** TEXT SECTION **
------------------------------------
As a bonus, USA Today & Wall Street Journal bestselling author Lisa Regan details how to use the elements of fiction to craft a gripping crime novel.

Sign up today to reserve your seat!

Meet Your Instructors:

I’m please to introduce you to …

 

Joshua Moulin

Acclaimed Cybersecurity and Digital Forensics Expert

Bio:

Josh Moulin is a recognized expert in cybersecurity and digital forensics and has been working in the field since 2004. His experience includes investigating and prosecuting cybercriminals as commander of an FBI cybercrimes task force; securing highly classified national security programs against nation-state cyberattacks; advising senior U.S. government and military executives on leadership, technology, and cybersecurity matters; and as a senior vice president for a global cybersecurity non-profit that protects U.S. state, local, tribal, and territorial governments. He also holds a master’s degree in information security and multiple forensic and cybersecurity certifications.

Class

Cyber Crimes and Investigations


Karmen Harris, BSN, RN, SANE-A
Sexual Assault Nurse Examiner, Richmond & Moore County, North Carolina Medical Examiner

Bio:

Karmen is a native to the coast of North Carolina and is a Registered Nurse board-certified as a Sexual Assault Nurse Examiner for adult and adolescent populations as well as an appointed NC Medical Examiner for two counties. As a forensic nurse consultant, Karmen provides expertise in matters of sexual assault, domestic violence, child and elder abuse, and human trafficking. Karmen’s educational background includes graduating from East Carolina University in 2009 where she studied Anthropology and Forensic Science, an Associate Degree in Nursing from Carteret Community College in 2014, and a Bachelor of Science in Nursing from East Carolina University in 2020.

Class

Sexual Assault: When a Victim Seeks Care in a Hospital Setting

Based on a scenario, the class will explore what happens when a victim of sexual assault seeks care in a hospital setting. In this class, we will walk through the process of the medical-forensic exam and further explore how trauma is identified, the elements of documentation and forensic photography, evidence collection, and other aspects of the fascinating intersection of forensic science and nursing.
------------------------------------
** SUPPLIED RECORDS **
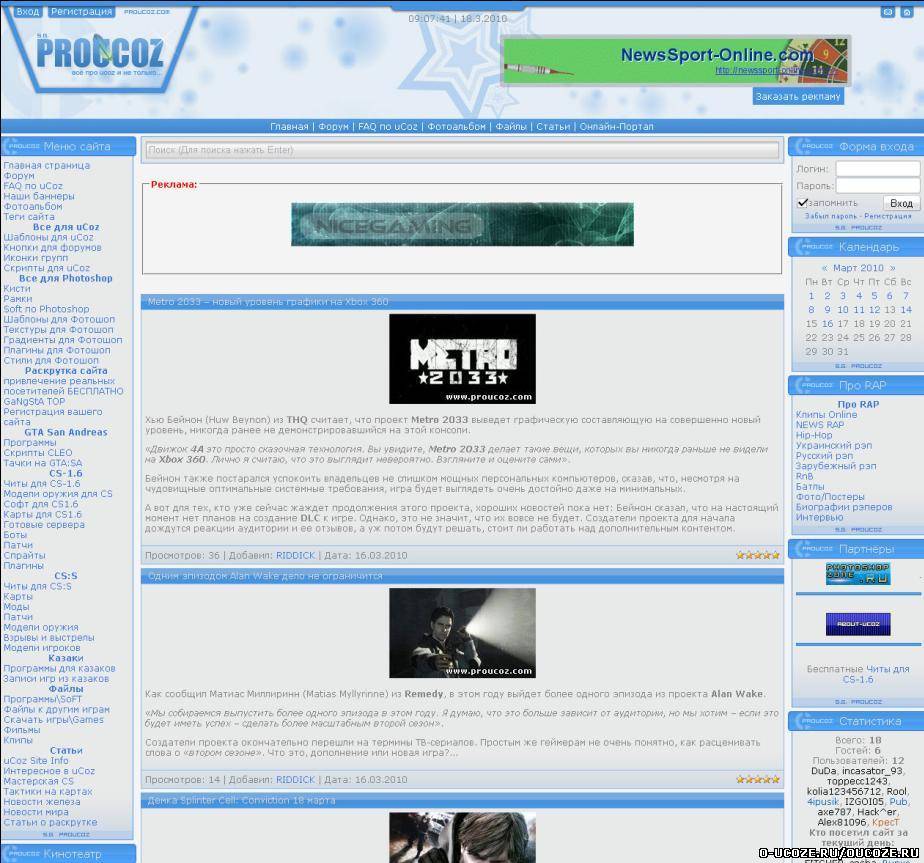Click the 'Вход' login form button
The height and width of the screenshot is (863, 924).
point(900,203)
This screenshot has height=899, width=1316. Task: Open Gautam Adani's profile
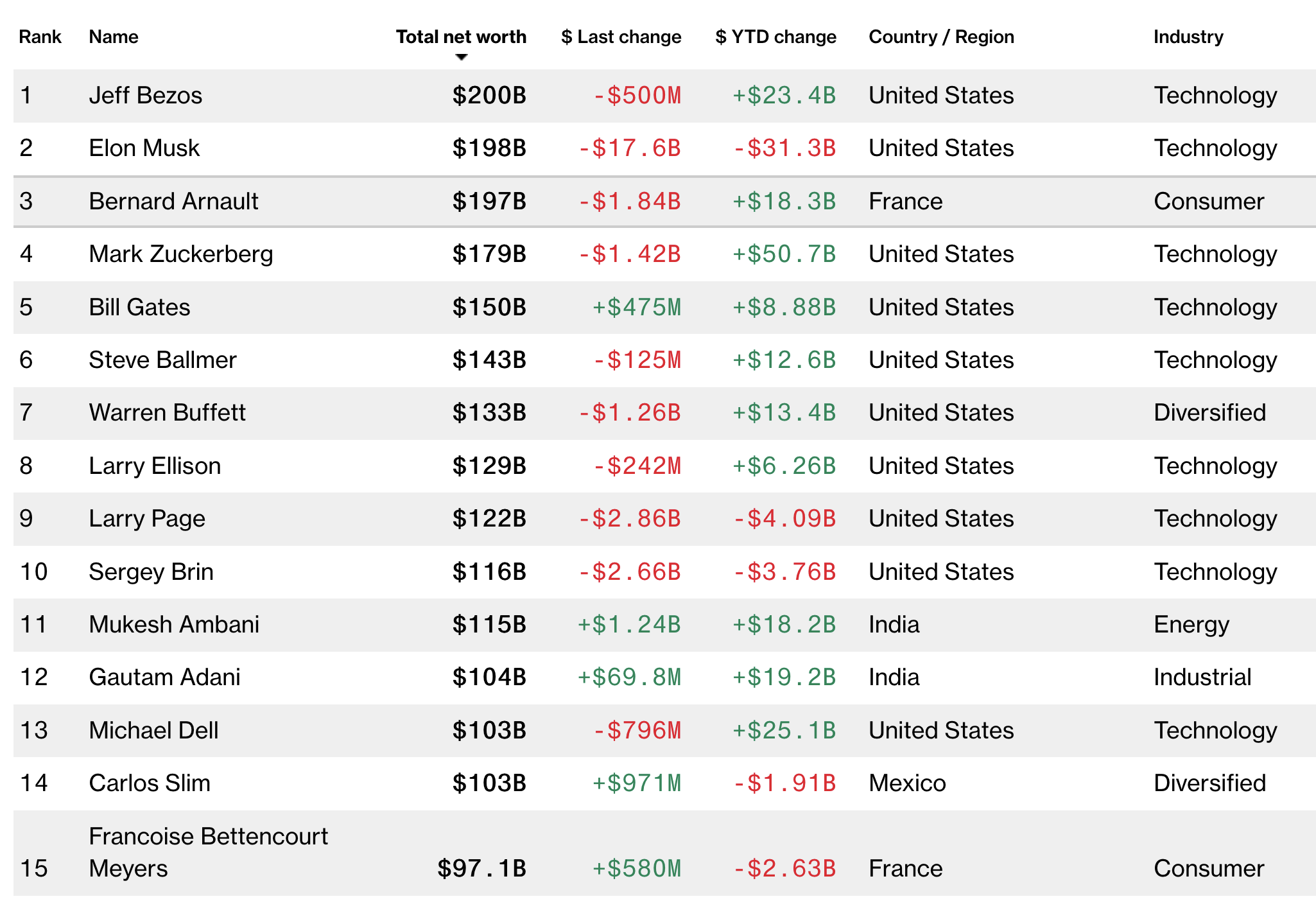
------------------------------------
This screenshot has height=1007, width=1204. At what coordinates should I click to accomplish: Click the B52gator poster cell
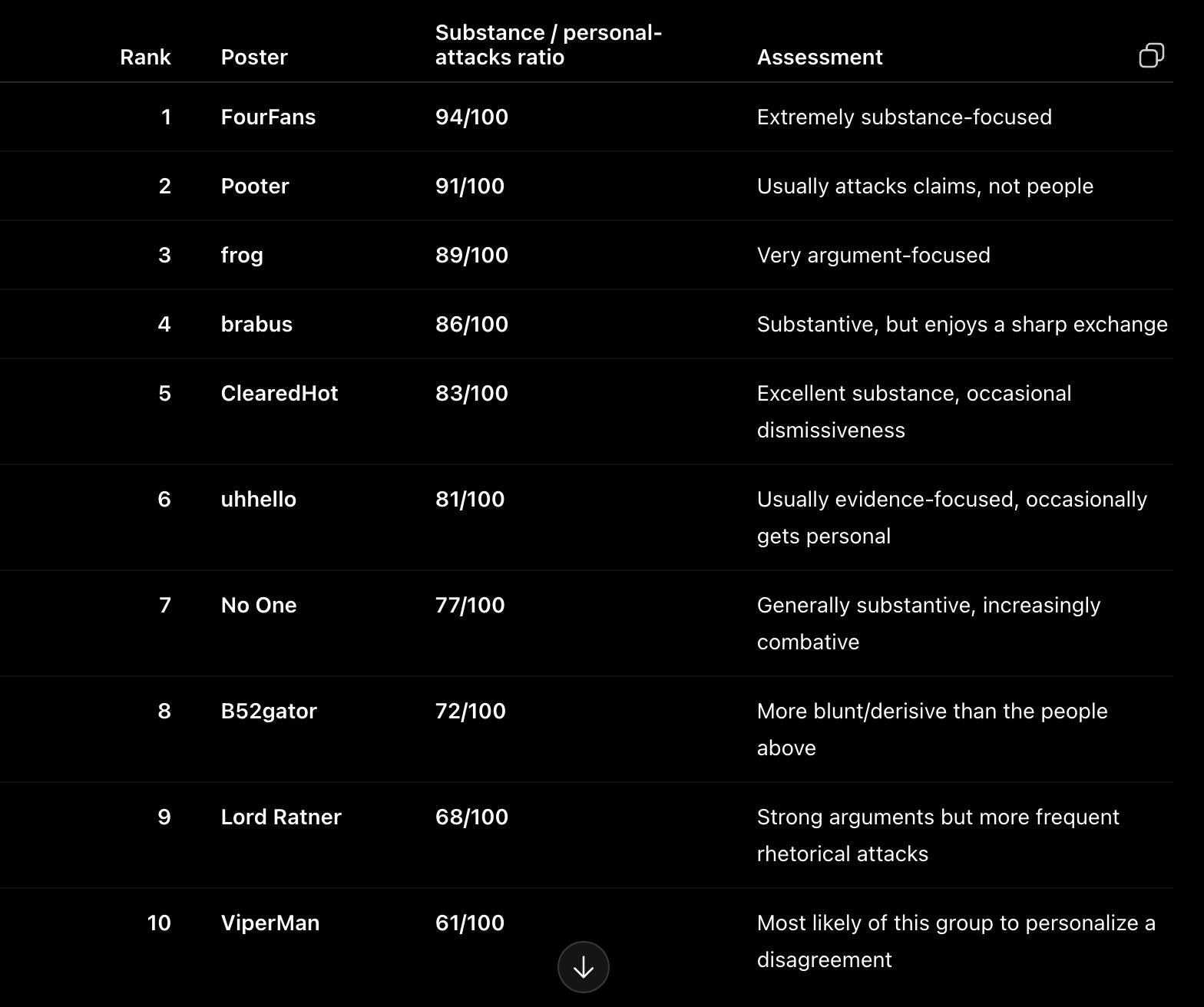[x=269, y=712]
------------------------------------
** REQUIRED ACTIONS **
1 – Sum up the instructor listing in two sentences.
2 – Render this sentence from the instructor listing in Spanish: "He also holds a master’s degree in information security and multiple forensic and cybersecurity certifications."
3 – Proceed with the instructor listing, picking up after its final sentence.

** OUTPUTS FOR THE TASKS **
1 – The listing introduces Josh Moulin, a cybersecurity and digital forensics expert working in the field since 2004 who teaches Cyber Crimes and Investigations, and Karmen Harris, a board-certified Sexual Assault Nurse Examiner and appointed North Carolina Medical Examiner for two counties. Harris's class uses a scenario to explore what happens when a sexual assault victim seeks hospital care, covering the medical-forensic exam, how trauma is identified, documentation, forensic photography, and evidence collection.

2 – También tiene una maestría en seguridad de la información y múltiples certificaciones en ciencias forenses y ciberseguridad.

3 –
RJ Beam
Police Academy Training Supervisor

Bio:

RJ has almost thirty years of public safety experience. In his younger years, RJ spent time as a volunteer firefighter and driving an ambulance for a paid-on-call EMS service. A lifelong love of photography helped RJ to quickly become one of his police department’s evidence technicians. Currently, RJ is a training officer overseeing the recruits in the police academy.
In his free time, RJ is a writer and competitive CrossFit athlete.

Class

Using 3D Laser Scanners and Drones to Document Crime Scenes

3D scanners used by engineering firms have slowly been gaining traction in police work. Take a walk into a real homicide scene to see how the 3D reconstruction helped secure a conviction. Learn about how 3D scanners work and how drones can augment the creation of a 3D recreation.


Lisa Regan
USA Today & Wall Street Journal Bestselling Author

Bio:

Lisa Regan is the USA Today & Wall Street Journal bestselling author of the Detective Josie Quinn series as well as several other crime fiction titles. She has a Bachelor’s degree in English and a Master of Education degree from Bloomsburg University. She is a member of Sisters in Crime, International Thriller Writers, Crime Writers Association, and Mystery Writers of America. She lives in Philadelphia with her husband, daughter and Boston Terrier named Mr. Phillip.

 

Class

Creating Dynamic Crime Fiction: How to use the elements of fiction to craft a gripping crime novel

In this class you will learn how to combine several elements of fiction to create a crime novel that is authentic and riveting. You’ll learn tips and tricks for plotting effectively to keep readers turning pages. You’ll learn how to develop characters who are relatable and intriguing. We’ll discuss how to write believable dialogue that moves your story forward. You’ll also receive tips for incorporating information from law enforcement and other experts into you work. Finally, we will discuss advice on self-editing.

Visit Lisa Regan at www.lisaregan.com

And, Mr. Phillip …

Mr. Phillip is not fond of rainy days.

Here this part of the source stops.